While Caroline Mulroney is the darling of Ontario and Federal conservatives, she does not bring the claimed "fresh attitude" that the conservatives are singing like a religious cult.

To date, she comes with a lot of "baggage" that opposes fundamental justice, that opposes logical legal reasoning such as but not limited to the most basic fundamentals of balancing the probative versus the prejucice.

Conservatives, are not "conservatives", they claim to think of the public purse, provided it is managed according to the "business interests" of their political base which is a collection of the least intelligent and the most corrupt groups in society who have vested interests in a an American style of injustice and high rates of incarceration.

 

To date, Caroline Mulroney displays open contempt that rivals that of Justine Trudeau for yet another politicians anointed  into a position of absolute power.

From the perspective of the front line criminal lawyers defending justice, there is no improvement expected from a conservative government dominated by Donald Trump like dogma and crazy justifications and delusions of that echo out like chants of "lock her up".

 

So far, Doug Ford has restrained himself but, what comments we have seen while not what we expect from a Trump syndrome candidate, do not and have not followed the mindless endless pathological lies of Donald Trump and the basket of deplorables who make up his base.

 

Doug Ford and Caroline Mulroney have a chance to fundamentally change Ontario, to improve justice and cut the cost to society of injustice. To do that will take innovation, creativity, and a backlash from their base that is incapable of seeing anything other than what they want to see.

Doug Ford and Caroline Mulroney have an opportunity to show that they can, do a better job than the former deplorables, the liberals who left a trail of social and legal destruction.

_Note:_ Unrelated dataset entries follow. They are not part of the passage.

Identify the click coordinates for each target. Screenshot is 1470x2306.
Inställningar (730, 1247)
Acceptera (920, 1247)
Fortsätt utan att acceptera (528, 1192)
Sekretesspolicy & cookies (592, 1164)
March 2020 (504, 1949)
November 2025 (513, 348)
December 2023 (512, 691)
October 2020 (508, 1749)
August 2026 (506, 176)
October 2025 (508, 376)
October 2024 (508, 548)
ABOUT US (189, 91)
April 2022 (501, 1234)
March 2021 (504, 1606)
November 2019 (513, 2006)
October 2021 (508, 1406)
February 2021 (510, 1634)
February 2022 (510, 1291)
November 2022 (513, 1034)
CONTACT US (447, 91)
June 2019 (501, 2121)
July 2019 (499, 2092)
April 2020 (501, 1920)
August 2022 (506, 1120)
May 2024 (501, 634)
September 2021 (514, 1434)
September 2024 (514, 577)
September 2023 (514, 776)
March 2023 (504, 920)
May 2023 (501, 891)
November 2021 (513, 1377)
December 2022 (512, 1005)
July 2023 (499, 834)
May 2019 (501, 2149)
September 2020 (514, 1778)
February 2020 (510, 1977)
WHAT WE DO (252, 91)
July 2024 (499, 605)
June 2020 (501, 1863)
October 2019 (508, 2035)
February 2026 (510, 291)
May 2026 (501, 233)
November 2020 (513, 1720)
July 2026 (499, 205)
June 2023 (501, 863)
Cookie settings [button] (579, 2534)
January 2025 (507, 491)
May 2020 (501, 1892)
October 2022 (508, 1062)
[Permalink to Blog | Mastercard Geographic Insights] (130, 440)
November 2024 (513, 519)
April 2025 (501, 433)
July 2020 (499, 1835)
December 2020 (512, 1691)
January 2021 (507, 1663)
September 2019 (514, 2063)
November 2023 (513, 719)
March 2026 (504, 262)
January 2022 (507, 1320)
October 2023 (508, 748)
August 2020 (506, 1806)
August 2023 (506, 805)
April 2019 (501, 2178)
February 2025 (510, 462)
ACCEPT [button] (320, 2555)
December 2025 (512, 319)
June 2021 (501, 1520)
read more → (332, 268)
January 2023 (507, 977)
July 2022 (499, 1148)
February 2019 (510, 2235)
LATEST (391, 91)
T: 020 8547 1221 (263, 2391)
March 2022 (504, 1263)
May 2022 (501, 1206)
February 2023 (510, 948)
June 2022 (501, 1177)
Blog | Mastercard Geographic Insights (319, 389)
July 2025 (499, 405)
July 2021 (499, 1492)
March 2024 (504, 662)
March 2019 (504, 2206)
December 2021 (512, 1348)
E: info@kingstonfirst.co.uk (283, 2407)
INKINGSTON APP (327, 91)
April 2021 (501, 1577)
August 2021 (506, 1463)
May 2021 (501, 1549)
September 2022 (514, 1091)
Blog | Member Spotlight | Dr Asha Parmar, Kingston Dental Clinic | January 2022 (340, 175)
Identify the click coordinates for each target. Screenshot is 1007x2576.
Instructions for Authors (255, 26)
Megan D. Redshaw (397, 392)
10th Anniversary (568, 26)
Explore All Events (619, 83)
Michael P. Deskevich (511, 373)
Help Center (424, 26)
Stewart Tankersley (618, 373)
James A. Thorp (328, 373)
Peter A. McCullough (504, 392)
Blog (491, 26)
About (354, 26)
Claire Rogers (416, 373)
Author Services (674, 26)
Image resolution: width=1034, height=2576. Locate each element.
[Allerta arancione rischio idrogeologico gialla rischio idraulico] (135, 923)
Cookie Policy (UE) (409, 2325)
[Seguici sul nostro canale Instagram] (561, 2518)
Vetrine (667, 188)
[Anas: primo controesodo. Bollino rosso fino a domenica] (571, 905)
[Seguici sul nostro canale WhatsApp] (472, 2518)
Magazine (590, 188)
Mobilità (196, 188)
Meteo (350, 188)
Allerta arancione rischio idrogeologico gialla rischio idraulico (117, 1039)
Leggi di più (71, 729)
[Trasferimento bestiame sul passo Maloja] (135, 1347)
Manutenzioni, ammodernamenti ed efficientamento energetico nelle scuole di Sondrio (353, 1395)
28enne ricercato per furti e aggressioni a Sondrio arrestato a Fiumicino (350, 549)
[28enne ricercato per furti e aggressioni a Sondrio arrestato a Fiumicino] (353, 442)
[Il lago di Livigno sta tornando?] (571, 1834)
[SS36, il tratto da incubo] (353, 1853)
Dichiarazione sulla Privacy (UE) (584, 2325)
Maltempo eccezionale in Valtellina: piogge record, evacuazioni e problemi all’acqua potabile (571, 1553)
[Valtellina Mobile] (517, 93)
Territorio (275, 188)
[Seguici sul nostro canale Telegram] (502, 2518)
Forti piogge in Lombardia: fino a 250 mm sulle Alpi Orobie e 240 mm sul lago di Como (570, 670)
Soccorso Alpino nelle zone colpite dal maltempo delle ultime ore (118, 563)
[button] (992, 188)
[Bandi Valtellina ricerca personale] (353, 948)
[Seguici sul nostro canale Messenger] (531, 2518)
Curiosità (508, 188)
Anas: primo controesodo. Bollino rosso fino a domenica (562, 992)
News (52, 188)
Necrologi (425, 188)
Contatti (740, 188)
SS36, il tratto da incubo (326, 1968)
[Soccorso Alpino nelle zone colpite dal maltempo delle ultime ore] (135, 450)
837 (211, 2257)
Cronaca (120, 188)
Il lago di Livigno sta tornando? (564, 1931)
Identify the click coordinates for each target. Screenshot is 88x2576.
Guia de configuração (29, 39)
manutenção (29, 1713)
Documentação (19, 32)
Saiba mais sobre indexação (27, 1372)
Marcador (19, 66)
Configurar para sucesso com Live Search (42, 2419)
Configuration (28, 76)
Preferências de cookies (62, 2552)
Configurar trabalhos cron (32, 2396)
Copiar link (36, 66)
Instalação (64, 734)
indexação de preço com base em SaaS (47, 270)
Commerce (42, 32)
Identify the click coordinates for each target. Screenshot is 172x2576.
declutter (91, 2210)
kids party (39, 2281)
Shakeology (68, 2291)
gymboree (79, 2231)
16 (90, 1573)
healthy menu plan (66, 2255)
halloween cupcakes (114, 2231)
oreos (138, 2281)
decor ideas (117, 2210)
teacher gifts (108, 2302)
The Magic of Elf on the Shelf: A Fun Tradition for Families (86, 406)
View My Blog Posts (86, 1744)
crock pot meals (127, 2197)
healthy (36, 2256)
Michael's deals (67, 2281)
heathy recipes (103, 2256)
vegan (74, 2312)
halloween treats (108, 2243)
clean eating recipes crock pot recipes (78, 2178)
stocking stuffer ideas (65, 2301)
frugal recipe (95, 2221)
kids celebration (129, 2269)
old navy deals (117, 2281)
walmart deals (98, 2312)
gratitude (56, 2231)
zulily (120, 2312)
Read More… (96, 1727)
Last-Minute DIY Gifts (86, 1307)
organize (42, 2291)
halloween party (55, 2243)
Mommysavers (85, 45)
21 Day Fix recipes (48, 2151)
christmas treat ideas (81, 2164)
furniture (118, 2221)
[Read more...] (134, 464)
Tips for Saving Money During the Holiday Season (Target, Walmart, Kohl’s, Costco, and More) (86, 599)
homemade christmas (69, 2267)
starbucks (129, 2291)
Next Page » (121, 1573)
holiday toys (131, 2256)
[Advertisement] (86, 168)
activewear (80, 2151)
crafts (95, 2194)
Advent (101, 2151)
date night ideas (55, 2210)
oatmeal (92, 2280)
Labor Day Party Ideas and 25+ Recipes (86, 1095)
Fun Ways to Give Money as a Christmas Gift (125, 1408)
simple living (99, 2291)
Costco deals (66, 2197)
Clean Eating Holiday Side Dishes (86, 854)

Our Judges have been politically appointed sycophants , the endless trail of of criminals who worked as lawyers for the various children's  Aid Societies of Ontario. The lowest forms of life that became lawyers and then, appointed by the Liberal Government to rubber stamp decisions for extreme feminists and the Children's Aid Societies of Ontario.

 

Doug Ford and Caroline Mulroney need to remember that men in Ontario have NO LEGAL RIGHTS and its a result of the Liberal Governments that have a fascist style of judiciary that almost never ever make a legal decision in family law but an extreme feminist political decision.

 

If you are male, do your duty and write to Caroline Mulroney and Doug Ford and express your concerns for their obligation to change Ontario Injustice.